START Information supplied

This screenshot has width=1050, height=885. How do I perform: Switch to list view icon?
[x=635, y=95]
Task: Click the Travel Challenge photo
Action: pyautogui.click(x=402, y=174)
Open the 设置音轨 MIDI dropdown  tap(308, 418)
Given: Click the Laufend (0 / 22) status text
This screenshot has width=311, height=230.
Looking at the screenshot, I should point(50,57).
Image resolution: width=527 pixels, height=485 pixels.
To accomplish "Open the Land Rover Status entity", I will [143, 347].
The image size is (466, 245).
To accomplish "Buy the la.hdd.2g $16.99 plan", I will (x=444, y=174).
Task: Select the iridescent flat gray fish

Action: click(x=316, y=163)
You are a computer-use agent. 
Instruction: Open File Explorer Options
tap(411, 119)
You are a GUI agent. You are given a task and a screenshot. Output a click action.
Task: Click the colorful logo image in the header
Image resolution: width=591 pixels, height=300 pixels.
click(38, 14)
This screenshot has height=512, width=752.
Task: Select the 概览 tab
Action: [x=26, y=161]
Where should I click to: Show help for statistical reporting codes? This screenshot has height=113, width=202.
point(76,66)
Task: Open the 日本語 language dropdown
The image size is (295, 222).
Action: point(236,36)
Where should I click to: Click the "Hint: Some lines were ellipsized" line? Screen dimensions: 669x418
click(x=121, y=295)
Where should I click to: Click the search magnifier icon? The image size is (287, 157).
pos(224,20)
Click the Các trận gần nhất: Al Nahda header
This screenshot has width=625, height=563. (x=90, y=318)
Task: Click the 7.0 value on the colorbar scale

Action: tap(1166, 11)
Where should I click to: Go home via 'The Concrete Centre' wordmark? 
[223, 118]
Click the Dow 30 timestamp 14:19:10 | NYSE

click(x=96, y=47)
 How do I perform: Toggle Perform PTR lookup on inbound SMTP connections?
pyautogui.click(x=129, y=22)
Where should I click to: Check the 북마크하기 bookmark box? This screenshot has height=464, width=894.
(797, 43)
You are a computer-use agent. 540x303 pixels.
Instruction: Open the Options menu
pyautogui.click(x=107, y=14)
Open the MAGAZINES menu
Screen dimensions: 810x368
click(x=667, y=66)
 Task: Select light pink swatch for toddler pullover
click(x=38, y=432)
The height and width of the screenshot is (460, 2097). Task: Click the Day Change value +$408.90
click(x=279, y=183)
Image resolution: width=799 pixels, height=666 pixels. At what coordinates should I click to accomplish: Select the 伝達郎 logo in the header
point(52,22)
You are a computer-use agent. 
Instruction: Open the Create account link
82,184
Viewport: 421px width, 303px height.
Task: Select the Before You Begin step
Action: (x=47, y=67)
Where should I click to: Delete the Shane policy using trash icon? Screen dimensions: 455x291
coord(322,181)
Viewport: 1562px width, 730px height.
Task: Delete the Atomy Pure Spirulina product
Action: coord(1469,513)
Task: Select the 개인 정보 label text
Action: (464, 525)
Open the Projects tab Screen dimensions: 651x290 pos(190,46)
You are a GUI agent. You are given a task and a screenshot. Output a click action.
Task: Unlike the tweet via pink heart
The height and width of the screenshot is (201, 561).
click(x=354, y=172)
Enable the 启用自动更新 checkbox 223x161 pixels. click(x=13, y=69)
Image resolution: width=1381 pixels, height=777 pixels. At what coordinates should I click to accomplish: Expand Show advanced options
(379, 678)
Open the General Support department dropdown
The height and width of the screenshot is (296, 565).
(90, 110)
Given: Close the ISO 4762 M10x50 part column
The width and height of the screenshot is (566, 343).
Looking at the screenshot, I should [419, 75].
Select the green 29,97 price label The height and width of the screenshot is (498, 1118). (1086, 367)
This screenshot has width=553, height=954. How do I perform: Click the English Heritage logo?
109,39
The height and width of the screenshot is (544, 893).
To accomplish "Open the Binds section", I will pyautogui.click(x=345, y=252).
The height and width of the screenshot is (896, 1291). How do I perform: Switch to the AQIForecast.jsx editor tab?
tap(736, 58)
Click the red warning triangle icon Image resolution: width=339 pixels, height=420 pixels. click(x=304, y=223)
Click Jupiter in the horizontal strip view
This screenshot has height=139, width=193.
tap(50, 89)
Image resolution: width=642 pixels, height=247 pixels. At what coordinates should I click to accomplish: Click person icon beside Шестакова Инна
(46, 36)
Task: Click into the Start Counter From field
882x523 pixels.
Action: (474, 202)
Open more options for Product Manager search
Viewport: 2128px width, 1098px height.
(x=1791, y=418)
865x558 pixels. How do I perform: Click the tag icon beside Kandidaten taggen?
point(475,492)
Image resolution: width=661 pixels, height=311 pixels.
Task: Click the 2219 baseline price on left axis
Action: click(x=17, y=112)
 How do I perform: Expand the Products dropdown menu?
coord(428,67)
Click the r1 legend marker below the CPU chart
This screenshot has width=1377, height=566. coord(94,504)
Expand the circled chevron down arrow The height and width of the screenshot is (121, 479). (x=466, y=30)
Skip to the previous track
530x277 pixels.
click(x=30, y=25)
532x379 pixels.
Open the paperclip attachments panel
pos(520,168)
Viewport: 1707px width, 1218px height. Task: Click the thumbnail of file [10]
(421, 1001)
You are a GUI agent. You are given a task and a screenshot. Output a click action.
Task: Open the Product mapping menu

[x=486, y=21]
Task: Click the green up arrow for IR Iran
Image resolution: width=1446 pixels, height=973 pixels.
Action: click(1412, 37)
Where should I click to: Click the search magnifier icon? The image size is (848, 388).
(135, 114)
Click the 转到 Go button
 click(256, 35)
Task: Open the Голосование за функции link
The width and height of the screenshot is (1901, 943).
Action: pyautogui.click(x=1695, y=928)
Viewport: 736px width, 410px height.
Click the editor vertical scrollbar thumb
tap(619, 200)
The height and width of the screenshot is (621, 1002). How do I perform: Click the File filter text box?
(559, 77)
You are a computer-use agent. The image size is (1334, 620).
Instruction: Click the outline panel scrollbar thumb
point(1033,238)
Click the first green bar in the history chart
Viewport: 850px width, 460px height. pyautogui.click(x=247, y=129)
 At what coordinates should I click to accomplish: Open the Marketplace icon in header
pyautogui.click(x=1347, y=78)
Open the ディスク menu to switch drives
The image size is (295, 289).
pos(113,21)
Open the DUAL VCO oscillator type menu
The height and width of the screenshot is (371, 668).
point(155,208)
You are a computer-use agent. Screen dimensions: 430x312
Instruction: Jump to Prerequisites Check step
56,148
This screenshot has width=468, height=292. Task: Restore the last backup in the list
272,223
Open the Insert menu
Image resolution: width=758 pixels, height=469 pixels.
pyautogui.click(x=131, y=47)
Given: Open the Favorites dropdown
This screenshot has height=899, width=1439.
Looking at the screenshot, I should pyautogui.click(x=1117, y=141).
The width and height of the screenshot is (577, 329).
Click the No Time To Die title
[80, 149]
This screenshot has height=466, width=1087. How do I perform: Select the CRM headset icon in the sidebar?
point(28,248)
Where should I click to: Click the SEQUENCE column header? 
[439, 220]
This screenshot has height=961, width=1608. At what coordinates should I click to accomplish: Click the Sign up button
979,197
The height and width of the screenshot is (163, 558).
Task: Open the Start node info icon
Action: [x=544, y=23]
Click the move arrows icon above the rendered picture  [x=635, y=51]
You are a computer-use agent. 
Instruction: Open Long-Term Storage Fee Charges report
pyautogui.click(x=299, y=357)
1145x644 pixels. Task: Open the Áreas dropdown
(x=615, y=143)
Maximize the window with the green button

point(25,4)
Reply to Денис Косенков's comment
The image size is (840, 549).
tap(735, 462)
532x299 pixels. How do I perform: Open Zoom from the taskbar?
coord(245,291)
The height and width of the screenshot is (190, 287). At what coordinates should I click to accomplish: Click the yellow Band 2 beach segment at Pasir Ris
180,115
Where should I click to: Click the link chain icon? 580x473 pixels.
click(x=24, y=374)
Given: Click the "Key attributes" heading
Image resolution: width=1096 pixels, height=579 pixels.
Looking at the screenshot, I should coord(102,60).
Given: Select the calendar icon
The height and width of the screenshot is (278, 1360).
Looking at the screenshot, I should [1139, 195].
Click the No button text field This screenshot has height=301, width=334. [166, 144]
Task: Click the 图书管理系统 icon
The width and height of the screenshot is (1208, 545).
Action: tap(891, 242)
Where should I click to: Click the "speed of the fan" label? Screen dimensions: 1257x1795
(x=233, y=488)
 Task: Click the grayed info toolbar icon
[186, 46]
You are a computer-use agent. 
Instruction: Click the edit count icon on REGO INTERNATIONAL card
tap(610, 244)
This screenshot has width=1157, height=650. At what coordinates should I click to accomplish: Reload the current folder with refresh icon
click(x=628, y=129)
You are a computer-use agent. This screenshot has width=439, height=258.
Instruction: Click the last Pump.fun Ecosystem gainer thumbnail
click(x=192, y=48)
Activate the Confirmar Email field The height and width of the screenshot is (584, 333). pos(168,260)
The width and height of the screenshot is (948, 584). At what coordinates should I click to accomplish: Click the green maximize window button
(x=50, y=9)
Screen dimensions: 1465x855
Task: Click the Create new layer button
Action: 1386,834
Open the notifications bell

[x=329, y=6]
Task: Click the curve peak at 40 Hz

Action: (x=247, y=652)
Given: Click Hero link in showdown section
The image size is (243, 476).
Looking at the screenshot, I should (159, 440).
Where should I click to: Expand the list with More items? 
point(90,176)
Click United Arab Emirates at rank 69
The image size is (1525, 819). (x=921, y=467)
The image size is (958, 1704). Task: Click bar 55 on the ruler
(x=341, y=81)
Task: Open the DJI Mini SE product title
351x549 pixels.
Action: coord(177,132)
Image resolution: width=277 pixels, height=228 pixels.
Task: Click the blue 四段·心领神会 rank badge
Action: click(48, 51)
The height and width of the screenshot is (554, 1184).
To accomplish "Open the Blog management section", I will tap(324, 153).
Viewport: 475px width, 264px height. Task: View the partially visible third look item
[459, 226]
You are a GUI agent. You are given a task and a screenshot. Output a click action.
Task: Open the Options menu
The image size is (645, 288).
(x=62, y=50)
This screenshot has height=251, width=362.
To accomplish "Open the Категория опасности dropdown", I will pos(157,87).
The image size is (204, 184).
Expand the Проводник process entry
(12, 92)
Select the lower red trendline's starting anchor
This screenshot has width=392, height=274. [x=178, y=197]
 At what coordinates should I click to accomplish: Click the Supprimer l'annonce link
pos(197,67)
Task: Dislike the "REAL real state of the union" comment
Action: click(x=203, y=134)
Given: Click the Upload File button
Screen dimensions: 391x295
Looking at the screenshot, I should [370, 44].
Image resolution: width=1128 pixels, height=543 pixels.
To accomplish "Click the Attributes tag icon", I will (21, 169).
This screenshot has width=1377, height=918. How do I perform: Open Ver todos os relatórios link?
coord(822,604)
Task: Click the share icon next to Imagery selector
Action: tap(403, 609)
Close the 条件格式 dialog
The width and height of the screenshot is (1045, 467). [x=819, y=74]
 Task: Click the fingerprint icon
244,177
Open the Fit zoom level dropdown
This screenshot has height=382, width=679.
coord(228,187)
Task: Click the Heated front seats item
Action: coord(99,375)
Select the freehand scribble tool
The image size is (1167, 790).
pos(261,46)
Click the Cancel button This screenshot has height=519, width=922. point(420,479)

END Information supplied

Exercise prompt: The answer should be one number: how many lines of the data above contain "field".

Solution to this exercise: 3